NYC, 1999: Street poetry. Beauty. Danger. Survival.
Street poetry. Beauty. Danger. Survival.
At the turn of the millennium in New York City, fresh from teenage homelessness and childhood abuse, Charmay—a street‑smart, velvet‑voiced singer-songwriter—develops a glittering alter ego, Cindy, to survive the PTSD she calls “skinless,” a raw vulnerability she drinks to numb and sings to soothe.
Over two turbulent years, chasing quick fixes and the American Dream, she’s pulled into a maze of small‑time hustles and crime that devolves into a dangerous game of secrets, lies, and power. Longing for her estranged father and the girl she once was, she clings to three men—and “Cindy”— for protection and hope, until hustles collide and masks ricochet into beats, bullets, and bedsheets, and it’s never clear who is really in control or who is using whom.
By the final chorus, Skinless becomes a strange evocation of turn‑of‑the‑century America—the times we live in and the forces we live by—as Charmay must choose between the mask that kept her alive and the honest voice that could make her whole.

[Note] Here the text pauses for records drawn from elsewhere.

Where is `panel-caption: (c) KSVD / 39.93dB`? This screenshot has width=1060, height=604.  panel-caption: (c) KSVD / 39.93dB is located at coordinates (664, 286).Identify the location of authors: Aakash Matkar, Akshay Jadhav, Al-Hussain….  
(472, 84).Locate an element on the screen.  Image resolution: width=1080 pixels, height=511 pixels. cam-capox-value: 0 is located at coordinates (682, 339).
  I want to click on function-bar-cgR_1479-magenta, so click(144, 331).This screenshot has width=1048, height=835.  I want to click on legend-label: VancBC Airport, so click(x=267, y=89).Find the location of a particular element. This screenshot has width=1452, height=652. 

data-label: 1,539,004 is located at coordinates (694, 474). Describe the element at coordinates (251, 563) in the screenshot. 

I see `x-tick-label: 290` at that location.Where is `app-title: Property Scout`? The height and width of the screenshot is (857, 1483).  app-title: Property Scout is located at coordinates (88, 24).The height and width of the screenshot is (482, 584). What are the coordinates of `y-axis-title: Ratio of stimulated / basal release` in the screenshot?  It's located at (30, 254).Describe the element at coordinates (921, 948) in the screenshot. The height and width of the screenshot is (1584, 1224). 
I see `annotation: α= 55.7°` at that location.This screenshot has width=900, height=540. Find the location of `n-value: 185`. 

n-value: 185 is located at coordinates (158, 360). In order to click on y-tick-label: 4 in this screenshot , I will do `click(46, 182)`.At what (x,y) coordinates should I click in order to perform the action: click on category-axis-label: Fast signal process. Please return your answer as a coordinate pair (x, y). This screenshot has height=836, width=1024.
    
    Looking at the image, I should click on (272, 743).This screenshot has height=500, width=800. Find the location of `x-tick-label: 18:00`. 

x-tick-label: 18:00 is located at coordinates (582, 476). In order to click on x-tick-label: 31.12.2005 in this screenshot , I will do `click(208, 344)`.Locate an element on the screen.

Skinless is a psychological crime novel for readers of Milkman, Cherry, In the Cut, The Basketball Diaries, and dark, character‑driven literary noir.
"Skinless is an eloquent crime novel about a woman’s relentless desire to survive… Charmay vacillates between beauty and despair… her street poetry highlights the city’s colors and sensations in lush, sensual language.”"
- Foreword Reviews
"A humane, unsparing portrait—wringing hope from the drug-drenched, sex-soaked streets of 1990s New York City."